Task goal →
The required output is a copy of each line in the material below that includes "computer".

##### Provided information #####

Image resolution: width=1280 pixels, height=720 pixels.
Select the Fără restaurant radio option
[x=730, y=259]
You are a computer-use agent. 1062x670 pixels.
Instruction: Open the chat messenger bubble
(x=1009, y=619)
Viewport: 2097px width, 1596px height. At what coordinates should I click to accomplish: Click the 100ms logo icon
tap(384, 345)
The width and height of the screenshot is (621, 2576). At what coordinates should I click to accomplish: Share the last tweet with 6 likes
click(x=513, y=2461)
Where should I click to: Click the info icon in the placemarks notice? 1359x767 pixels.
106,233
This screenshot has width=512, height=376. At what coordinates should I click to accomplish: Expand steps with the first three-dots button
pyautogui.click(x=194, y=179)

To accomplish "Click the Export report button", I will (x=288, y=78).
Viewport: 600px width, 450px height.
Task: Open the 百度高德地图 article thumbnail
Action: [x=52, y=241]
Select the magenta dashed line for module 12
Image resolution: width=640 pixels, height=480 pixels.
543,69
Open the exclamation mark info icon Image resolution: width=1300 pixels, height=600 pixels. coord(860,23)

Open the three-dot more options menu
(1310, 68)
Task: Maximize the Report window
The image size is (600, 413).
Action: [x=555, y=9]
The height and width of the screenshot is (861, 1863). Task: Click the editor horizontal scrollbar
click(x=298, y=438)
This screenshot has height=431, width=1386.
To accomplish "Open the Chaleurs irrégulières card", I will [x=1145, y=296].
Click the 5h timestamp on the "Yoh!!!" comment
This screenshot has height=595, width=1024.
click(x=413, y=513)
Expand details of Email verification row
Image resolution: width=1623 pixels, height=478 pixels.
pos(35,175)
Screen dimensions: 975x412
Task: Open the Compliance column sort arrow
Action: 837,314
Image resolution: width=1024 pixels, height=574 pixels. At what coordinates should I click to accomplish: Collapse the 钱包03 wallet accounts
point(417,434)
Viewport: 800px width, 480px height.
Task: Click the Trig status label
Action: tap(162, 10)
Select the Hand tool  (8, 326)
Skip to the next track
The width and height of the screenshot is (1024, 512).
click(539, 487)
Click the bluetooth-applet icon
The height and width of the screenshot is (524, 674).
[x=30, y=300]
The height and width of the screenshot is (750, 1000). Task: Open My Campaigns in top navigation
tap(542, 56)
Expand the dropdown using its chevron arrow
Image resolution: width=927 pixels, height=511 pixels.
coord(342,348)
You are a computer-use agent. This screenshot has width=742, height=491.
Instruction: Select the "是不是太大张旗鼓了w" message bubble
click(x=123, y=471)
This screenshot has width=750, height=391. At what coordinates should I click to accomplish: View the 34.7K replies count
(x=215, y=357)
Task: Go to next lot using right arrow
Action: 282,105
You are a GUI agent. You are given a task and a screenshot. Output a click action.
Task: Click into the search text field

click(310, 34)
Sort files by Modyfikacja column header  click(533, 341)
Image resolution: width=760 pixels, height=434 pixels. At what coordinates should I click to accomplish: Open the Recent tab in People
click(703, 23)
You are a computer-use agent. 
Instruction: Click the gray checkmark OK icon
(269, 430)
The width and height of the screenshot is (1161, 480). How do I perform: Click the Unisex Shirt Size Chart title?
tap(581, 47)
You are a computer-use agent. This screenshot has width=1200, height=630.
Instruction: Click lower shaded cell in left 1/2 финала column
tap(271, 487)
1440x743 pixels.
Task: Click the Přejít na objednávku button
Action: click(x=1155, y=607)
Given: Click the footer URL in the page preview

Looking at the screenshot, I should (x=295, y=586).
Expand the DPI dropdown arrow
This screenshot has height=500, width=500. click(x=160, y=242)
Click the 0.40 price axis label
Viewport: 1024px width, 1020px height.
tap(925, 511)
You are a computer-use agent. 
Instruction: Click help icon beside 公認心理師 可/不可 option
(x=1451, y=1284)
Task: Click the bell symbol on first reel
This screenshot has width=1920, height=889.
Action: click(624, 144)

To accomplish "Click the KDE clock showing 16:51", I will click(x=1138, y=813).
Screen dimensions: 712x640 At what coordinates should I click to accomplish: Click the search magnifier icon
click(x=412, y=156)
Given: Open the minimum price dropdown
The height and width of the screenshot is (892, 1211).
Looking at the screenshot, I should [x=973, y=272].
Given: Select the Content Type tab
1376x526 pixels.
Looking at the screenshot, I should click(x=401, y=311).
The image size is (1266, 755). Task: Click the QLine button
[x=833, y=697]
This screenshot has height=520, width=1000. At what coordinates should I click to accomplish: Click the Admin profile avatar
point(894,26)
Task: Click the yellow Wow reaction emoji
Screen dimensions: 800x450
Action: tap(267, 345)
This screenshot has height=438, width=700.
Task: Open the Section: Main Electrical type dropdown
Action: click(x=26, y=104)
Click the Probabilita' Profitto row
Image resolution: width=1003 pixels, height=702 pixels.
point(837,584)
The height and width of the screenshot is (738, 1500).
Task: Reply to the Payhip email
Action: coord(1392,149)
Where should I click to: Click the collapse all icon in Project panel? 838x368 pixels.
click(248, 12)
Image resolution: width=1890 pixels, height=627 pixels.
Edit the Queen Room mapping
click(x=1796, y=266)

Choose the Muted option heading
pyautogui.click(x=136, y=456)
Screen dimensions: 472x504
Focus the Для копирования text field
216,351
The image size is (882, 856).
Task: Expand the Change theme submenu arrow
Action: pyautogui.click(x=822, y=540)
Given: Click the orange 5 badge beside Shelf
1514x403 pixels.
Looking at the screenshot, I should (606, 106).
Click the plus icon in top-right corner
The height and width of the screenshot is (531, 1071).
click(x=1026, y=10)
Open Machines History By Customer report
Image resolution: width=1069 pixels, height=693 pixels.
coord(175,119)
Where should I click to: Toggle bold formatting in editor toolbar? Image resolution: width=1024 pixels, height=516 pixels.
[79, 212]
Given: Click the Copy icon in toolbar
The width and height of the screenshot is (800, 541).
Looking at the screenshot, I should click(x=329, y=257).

#####

Reply to the task →
You are a computer-use agent. 1062x670 pixels.
You are a computer-use agent. This screenshot has width=742, height=491.
You are a computer-use agent. 
You are a computer-use agent. This screenshot has width=1200, height=630.
You are a computer-use agent. 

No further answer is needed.